Once imported, parameters and fields carry information that associates them with
their original type in the ComAliasNameAttribute. The conversion process applies
ComAliasNameAttribute to associate a field, parameter, or return value with the
name of the type library and the type within the library that was used as an
alias.
The following type library representation shows that the cl parameter is typed as
a BUTTON_COLOR, which is an alias for an integer.
Type library representation
library MyLib {
typedef [public] int BUTTON_COLOR;
interface ISee {
HResult SetColor([in] BUTTON_COLOR cl);
HResult GetColor([out, retval] BUTTON_COLOR *cl);
};
coclass See {
[default] interface ISee
};
};
==>
The converted types appear as follows:
public interface ISee {
void SetColor([ComAliasName("MyLib.BUTTON_COLOR")]] int cl);
[return: ComAliasName("MyLib.BUTTON_COLOR")] int GetColor();
};
public class See {
public void SetColor([ComAliasName("MyLib.BUTTON_COLOR")]] int cl);
[return: ComAliasName("MyLib.BUTTON_COLOR")] int GetColor();
};
Note that the actual type BUTTON_COLOR is not defined in the resulting metadata.
Instead, the parameters typed as BUTTON_COLOR in the type library are typed as the
underlying type, int, and are attributed with the ComAliasNameAttribute.
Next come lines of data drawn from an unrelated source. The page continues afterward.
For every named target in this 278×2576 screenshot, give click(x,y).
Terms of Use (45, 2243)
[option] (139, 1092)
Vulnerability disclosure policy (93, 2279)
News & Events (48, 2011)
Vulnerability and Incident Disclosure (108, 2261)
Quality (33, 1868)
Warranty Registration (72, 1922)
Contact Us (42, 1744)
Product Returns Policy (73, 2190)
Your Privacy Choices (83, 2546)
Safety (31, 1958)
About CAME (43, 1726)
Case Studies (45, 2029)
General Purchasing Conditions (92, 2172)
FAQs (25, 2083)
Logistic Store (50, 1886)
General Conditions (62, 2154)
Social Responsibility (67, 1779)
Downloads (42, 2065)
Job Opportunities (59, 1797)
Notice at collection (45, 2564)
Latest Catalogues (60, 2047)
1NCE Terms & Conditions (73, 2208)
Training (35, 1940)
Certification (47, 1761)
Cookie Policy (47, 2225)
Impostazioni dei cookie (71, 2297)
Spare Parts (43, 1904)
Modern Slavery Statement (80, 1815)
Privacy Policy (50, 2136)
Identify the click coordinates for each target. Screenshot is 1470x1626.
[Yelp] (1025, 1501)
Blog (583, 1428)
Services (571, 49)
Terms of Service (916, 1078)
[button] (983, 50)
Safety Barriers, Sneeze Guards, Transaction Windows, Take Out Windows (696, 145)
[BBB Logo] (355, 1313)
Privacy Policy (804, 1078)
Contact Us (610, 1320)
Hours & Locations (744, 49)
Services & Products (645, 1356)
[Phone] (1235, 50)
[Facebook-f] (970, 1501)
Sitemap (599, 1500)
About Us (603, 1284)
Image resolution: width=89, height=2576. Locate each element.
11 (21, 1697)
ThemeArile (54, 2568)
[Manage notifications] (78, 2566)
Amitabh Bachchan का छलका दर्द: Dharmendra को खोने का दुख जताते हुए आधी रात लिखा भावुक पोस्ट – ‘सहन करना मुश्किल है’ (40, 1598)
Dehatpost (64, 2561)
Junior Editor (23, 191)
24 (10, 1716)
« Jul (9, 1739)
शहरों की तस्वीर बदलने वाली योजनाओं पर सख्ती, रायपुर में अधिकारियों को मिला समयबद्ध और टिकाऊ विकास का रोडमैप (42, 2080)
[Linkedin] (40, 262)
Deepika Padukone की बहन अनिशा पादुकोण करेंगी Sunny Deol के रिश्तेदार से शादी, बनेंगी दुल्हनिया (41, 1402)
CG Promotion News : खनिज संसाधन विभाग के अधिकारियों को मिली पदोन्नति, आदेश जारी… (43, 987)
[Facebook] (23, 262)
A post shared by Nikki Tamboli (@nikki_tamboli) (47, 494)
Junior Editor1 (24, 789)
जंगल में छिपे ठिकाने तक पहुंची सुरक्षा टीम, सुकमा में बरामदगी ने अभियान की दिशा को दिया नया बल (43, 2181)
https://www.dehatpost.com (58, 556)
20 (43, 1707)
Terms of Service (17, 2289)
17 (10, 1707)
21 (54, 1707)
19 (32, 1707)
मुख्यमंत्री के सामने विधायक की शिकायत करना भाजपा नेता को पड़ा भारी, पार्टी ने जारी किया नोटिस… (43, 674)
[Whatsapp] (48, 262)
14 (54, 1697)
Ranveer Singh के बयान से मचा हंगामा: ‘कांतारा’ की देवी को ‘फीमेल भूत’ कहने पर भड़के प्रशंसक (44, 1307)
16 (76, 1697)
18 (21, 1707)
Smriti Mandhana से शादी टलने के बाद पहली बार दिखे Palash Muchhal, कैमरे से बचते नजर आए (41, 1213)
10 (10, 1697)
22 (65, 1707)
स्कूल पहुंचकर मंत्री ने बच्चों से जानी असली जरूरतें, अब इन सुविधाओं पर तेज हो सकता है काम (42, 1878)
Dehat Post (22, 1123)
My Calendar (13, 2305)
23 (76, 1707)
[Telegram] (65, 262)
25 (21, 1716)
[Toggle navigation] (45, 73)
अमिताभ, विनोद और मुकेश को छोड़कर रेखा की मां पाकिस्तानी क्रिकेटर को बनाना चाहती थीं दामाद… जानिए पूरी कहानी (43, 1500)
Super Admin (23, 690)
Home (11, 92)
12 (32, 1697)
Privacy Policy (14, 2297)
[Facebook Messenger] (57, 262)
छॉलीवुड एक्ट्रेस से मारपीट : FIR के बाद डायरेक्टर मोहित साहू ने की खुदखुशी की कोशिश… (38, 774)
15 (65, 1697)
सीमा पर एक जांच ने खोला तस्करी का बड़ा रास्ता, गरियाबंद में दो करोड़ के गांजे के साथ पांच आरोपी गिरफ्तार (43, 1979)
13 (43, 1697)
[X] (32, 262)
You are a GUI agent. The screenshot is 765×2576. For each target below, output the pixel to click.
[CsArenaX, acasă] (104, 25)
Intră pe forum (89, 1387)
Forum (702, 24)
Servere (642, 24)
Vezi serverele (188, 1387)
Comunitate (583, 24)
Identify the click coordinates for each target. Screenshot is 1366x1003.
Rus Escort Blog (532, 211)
This
conversion process also applies the attribute to arguments on class methods.
$4、Imported Member Conversion
(Describes how the import process converts methods, properties, and events.)
This topic describes how the import process converts the following members:
Methods
Properties
Events
Tlbimp.exe applies the DefaultMemberAttribute to any method or property with a
DispID of 0. Note that C# developers must treat these members as arrays. For
additional information, see your programming language documentation.
Methods
When COM interop imports a COM type, it produces a .NET Framework method signature
equivalent to the original COM method signature. During the conversion process, it
maps COM parameters, return values, and HRESULTs to those in a .NET Framework
method signature, as shown in the following illustration.
Method signature conversion
You can examine method syntax with an object viewer or by using reflection, just as with any other .NET class. By default, when the COM object returns a failure HRESULT, the runtime throws a corresponding exception.